Experts reckon self-driving traffic will reduce cars on the road by an order
of magnitude, so that we'll only need 5% of current cars to provide pinpoint,
individual and mostly immediate service to everyone. 30% of all traffic is
caused by parking alone. It really seems like small electric two-seater cars
(whatever form they take) are the future. That most cities are already
prepared in terms of roads is icing on the cake.

That said, if it happens, these self-driving cars should BECOME public
transport, a common good, of course. Not some corporation's private automaton
army of money-printing cars, even though Uber really is helping speed up the
whole transition. I think Europe and perhaps Latin America will have better
luck escaping Uber's monopoly claws and bringing service into the commons.

------
wahsd
It drives me nuts to see the manic crowds come to the defense of Goliath.
Sure, taxi's suck ass in many cities and I really like the accountable based
system of Uber and their high standards, but that is no justification for
essentially handing over a whole market segment to a single monopolist.

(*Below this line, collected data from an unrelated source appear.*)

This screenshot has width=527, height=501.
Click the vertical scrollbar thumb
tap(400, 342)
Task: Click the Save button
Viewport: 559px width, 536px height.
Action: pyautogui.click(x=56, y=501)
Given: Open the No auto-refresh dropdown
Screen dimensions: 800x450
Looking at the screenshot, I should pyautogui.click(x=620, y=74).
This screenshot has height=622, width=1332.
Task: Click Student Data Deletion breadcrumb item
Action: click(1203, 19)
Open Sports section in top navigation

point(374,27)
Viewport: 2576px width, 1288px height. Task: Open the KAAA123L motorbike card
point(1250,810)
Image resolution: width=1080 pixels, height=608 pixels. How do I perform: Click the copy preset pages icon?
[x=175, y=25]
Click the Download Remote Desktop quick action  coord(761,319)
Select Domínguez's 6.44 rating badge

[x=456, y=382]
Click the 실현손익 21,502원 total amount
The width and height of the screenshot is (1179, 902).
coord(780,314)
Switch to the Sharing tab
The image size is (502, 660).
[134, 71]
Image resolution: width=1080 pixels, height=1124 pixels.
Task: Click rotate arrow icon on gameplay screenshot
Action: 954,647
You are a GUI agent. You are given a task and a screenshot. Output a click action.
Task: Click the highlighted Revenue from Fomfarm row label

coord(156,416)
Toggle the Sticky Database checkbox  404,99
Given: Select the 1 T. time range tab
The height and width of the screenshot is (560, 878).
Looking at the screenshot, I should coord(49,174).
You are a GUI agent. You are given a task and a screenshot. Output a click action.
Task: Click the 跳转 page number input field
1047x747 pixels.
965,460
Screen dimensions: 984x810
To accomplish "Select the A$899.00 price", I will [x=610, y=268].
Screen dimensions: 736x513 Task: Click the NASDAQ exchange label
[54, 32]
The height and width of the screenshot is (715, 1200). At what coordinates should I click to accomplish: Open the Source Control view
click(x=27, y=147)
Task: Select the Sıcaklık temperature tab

What an age we are living through, where all the valued and ideals of
competition aren't even given lip service anymore and all of society goes all
in on monopolies. Because what can go wrong when monopolies reach the phase
where they turn all those lobbyists from market capture goals to regulatory
capture goals to lock out any competition in an inherently low barrier to
entry industry? Nothing can go wrong, right?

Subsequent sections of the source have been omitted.